Coloradans don’t need to be force- fed integration, Webb suggested when he came out against court-ordered school busing in 1991. Over time, they’ll choose it on their own.

Evidently so. “The metro area’s black population has become integrated in neighborhoods throughout Denver and Arapahoe County,” The Denver Post’s Burt Hubbard reported Sunday. “Not a single neighborhood in Denver has more than 50 percent of its births to African-Americans.”

For that matter, “the entire metro area is becoming more integrated.”

Talk about momentous news. Back when many of us were growing up, such residential integration seemed a pipe dream. Even as recently as 20 years ago, civil-rights activists were pushing schemes in many cities for metrowide school busing as well as aggressive interventions in the housing market to prod more people of different ethnic groups to mix.
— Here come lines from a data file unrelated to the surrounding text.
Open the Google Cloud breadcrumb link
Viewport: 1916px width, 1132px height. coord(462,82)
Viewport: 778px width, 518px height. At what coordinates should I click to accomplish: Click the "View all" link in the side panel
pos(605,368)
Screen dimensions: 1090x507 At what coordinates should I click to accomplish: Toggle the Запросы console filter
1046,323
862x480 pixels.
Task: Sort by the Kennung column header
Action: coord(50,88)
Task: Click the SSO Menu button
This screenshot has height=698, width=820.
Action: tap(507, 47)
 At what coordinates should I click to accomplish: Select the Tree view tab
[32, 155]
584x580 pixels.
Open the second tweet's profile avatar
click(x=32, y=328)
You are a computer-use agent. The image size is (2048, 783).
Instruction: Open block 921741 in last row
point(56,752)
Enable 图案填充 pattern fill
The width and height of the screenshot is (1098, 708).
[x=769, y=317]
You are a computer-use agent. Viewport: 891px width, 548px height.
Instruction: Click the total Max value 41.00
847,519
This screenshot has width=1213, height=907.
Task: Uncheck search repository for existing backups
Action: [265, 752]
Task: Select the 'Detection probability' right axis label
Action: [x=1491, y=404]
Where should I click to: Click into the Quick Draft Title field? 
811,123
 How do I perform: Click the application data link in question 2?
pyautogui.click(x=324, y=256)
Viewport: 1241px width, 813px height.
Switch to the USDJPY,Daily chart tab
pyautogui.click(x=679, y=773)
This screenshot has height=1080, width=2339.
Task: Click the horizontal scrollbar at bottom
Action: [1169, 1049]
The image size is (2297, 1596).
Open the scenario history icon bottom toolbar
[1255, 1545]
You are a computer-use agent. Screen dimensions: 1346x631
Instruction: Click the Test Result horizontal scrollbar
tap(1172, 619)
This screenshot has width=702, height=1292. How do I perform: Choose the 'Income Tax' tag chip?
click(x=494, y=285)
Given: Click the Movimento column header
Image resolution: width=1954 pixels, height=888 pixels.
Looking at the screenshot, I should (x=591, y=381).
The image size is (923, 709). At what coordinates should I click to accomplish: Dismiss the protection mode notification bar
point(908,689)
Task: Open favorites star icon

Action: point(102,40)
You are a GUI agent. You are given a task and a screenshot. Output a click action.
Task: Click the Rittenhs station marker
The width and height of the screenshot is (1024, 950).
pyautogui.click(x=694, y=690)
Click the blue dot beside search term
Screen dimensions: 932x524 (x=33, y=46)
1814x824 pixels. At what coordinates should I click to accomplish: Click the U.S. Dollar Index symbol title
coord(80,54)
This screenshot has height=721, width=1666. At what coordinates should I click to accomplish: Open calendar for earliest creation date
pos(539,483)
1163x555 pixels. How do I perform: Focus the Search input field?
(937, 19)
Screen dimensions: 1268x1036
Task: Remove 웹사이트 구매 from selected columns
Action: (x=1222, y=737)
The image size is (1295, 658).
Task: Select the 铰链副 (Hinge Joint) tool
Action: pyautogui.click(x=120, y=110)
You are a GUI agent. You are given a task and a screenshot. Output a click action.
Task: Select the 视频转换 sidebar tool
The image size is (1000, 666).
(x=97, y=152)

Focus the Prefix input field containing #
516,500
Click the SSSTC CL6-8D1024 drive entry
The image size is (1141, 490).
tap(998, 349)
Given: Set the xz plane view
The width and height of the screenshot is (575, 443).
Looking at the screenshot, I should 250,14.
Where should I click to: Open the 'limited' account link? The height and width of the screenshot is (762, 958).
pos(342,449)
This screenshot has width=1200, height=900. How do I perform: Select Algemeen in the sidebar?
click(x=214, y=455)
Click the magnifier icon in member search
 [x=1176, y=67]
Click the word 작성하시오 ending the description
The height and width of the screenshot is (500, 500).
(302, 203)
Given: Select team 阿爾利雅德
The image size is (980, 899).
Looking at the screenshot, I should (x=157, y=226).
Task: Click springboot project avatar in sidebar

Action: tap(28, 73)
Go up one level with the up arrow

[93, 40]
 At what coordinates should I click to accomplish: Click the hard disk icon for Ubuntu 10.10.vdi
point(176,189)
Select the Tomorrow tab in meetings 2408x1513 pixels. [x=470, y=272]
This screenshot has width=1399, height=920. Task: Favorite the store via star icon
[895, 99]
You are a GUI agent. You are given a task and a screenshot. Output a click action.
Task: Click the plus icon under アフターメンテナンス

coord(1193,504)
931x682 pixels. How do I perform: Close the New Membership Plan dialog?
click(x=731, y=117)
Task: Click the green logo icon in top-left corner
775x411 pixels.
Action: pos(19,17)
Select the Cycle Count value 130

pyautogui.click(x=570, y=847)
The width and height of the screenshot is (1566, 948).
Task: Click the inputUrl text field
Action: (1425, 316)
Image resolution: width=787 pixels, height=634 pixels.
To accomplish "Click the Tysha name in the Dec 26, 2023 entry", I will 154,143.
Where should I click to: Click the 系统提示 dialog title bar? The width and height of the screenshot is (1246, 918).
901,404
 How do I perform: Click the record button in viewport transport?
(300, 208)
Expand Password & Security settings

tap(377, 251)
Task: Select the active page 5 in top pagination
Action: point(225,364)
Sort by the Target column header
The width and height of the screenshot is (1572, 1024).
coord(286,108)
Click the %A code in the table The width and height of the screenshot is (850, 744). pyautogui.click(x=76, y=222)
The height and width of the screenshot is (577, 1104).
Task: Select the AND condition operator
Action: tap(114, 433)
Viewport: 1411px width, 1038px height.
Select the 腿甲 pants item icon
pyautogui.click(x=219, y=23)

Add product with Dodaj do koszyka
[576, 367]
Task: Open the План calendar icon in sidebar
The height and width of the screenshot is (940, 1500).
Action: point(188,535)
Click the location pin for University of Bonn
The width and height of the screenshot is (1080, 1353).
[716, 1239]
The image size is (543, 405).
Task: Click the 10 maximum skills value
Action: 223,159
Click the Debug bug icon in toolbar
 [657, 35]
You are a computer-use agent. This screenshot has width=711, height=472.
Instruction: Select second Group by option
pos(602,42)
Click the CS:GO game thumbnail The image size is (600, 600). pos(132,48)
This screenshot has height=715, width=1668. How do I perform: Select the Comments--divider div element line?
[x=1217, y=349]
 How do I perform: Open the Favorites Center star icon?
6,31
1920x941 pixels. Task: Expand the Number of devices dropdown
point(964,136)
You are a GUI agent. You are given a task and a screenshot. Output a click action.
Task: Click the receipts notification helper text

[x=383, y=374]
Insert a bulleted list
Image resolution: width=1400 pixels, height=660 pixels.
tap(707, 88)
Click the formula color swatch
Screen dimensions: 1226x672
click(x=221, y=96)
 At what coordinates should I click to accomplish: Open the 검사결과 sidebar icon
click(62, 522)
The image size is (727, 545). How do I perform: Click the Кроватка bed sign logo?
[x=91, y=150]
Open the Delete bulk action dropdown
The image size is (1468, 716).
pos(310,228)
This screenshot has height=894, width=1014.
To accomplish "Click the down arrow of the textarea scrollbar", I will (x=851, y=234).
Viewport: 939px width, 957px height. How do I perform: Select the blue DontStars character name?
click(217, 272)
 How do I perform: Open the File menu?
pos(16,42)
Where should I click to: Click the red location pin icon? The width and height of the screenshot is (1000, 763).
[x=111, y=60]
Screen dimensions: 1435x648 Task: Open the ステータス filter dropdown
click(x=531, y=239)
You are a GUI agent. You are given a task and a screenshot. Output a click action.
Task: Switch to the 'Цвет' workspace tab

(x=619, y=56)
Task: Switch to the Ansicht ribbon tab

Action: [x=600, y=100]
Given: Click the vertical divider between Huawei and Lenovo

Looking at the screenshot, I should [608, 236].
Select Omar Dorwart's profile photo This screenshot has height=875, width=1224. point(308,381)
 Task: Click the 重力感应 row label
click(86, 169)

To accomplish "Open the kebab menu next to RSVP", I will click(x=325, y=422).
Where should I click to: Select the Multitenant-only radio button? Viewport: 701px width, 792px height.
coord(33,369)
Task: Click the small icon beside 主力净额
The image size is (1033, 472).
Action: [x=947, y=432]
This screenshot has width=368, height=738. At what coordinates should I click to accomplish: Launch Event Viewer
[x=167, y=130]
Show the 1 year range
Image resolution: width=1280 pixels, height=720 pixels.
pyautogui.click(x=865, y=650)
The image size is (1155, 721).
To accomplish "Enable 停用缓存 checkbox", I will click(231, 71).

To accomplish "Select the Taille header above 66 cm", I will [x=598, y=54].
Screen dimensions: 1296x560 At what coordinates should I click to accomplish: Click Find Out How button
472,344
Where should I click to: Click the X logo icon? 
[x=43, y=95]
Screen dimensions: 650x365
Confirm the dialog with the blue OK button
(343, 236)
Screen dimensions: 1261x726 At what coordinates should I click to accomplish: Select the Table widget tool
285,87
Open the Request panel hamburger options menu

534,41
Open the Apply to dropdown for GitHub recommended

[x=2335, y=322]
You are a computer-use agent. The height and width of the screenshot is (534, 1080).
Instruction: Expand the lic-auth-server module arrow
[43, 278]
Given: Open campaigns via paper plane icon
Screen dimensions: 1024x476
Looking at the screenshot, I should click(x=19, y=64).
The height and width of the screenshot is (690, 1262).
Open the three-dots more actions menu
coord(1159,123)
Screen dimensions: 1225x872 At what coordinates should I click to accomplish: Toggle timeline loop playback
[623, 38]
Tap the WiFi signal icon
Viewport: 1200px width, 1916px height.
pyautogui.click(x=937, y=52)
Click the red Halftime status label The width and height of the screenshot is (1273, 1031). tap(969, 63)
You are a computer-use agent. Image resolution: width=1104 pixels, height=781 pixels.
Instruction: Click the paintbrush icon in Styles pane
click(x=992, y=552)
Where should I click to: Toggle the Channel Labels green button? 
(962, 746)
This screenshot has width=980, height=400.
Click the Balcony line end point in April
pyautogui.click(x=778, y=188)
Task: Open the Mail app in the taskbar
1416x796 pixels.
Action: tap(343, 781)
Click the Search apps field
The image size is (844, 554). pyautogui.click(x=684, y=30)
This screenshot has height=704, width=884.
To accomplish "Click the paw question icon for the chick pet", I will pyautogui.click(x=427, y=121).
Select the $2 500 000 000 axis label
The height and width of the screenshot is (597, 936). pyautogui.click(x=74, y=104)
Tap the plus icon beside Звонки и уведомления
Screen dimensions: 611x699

Webb bucked the trend in Denver (the busing order was actually lifted in 1995). He sensed that middle-class families of all races would spurn the city so long as they had no control, for example, over the choice of schools for their kids. “We’re living in different times,” he said to those wedded to the pessimism of the past.

We were living, it turned out, in an era that so transformed America that voters would soon elect a black man president.

And the lesson? Social engineering rarely jump-starts progress. But freedom often does.

Once housing and employment barriers fell, it was only a matter of time (and income, to be sure) before minorities began to disperse throughout the larger community — and whites themselves began choosing to move back into town.

Not all is bliss on the integration front, of course. For example, many immigrants gravitate to the same neighborhoods (and therefore schools) for cultural and economic reasons. And many urban centers lag Denver in interracial neighborhoods.

Yet every now and then it’s worth savoring the good news rather than dwelling on the bad. As the late Jeane Kirkpatrick, U.N. ambassador under President Reagan, once quipped, “We must learn to bear the truth about our society, no matter how pleasant it may be.”

• • •

From the White House press office, April 1, 2009:

“President Barack Obama announced today that Ron Gettelfinger, head of the United Auto Workers since 2002, would be stepping down from his post, effective immediately. ‘When we forced General Motors CEO Rick Wagoner to resign, we sent a message to management and creditors,’ the president said. ‘We think we need to send a message to the UAW, too.’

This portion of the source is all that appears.